Data extracted from a collection

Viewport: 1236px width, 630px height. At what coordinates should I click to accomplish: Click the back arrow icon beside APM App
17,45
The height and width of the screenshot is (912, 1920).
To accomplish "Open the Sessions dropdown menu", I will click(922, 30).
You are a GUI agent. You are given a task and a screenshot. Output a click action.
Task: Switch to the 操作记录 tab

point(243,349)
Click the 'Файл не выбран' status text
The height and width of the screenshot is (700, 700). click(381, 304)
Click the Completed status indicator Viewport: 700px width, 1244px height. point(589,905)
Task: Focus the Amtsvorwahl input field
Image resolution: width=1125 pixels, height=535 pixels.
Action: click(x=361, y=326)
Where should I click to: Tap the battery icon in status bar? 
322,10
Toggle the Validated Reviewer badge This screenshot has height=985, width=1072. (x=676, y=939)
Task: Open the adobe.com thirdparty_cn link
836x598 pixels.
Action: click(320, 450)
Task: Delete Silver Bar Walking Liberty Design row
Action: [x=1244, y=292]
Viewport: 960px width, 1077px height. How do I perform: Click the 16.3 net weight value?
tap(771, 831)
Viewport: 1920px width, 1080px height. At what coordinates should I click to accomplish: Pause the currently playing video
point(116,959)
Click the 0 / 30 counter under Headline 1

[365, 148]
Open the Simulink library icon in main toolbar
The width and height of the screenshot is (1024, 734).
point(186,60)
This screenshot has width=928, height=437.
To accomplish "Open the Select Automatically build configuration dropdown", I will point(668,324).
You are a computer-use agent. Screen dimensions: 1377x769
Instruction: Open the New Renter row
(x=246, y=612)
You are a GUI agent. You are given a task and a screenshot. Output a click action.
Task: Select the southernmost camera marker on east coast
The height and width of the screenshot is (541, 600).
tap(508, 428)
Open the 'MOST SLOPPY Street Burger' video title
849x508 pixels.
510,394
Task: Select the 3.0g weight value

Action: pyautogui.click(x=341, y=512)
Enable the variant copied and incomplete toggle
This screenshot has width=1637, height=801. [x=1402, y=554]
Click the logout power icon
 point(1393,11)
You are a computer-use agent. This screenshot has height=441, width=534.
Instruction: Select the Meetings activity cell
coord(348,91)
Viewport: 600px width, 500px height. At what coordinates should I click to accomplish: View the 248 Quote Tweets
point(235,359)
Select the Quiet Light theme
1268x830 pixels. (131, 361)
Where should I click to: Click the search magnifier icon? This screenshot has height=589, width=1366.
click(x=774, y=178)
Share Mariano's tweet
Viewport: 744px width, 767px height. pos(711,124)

(Aim of the task):
Recopy the records without any alteration.

(Answer box):
Viewport: 1236px width, 630px height. At what coordinates should I click to accomplish: Click the back arrow icon beside APM App
17,45
The height and width of the screenshot is (912, 1920).
To accomplish "Open the Sessions dropdown menu", I will click(922, 30).
You are a GUI agent. You are given a task and a screenshot. Output a click action.
Task: Switch to the 操作记录 tab

point(243,349)
Click the 'Файл не выбран' status text
The height and width of the screenshot is (700, 700). click(381, 304)
Click the Completed status indicator Viewport: 700px width, 1244px height. point(589,905)
Task: Focus the Amtsvorwahl input field
Image resolution: width=1125 pixels, height=535 pixels.
Action: click(x=361, y=326)
Where should I click to: Tap the battery icon in status bar? 
322,10
Toggle the Validated Reviewer badge This screenshot has height=985, width=1072. (x=676, y=939)
Task: Open the adobe.com thirdparty_cn link
836x598 pixels.
Action: click(320, 450)
Task: Delete Silver Bar Walking Liberty Design row
Action: [x=1244, y=292]
Viewport: 960px width, 1077px height. How do I perform: Click the 16.3 net weight value?
tap(771, 831)
Viewport: 1920px width, 1080px height. At what coordinates should I click to accomplish: Pause the currently playing video
point(116,959)
Click the 0 / 30 counter under Headline 1

[365, 148]
Open the Simulink library icon in main toolbar
The width and height of the screenshot is (1024, 734).
point(186,60)
This screenshot has width=928, height=437.
To accomplish "Open the Select Automatically build configuration dropdown", I will point(668,324).
You are a computer-use agent. Screen dimensions: 1377x769
Instruction: Open the New Renter row
(x=246, y=612)
You are a GUI agent. You are given a task and a screenshot. Output a click action.
Task: Select the southernmost camera marker on east coast
The height and width of the screenshot is (541, 600).
tap(508, 428)
Open the 'MOST SLOPPY Street Burger' video title
849x508 pixels.
510,394
Task: Select the 3.0g weight value

Action: pyautogui.click(x=341, y=512)
Enable the variant copied and incomplete toggle
This screenshot has width=1637, height=801. [x=1402, y=554]
Click the logout power icon
 point(1393,11)
You are a computer-use agent. This screenshot has height=441, width=534.
Instruction: Select the Meetings activity cell
coord(348,91)
Viewport: 600px width, 500px height. At what coordinates should I click to accomplish: View the 248 Quote Tweets
point(235,359)
Select the Quiet Light theme
1268x830 pixels. (131, 361)
Where should I click to: Click the search magnifier icon? This screenshot has height=589, width=1366.
click(x=774, y=178)
Share Mariano's tweet
Viewport: 744px width, 767px height. pos(711,124)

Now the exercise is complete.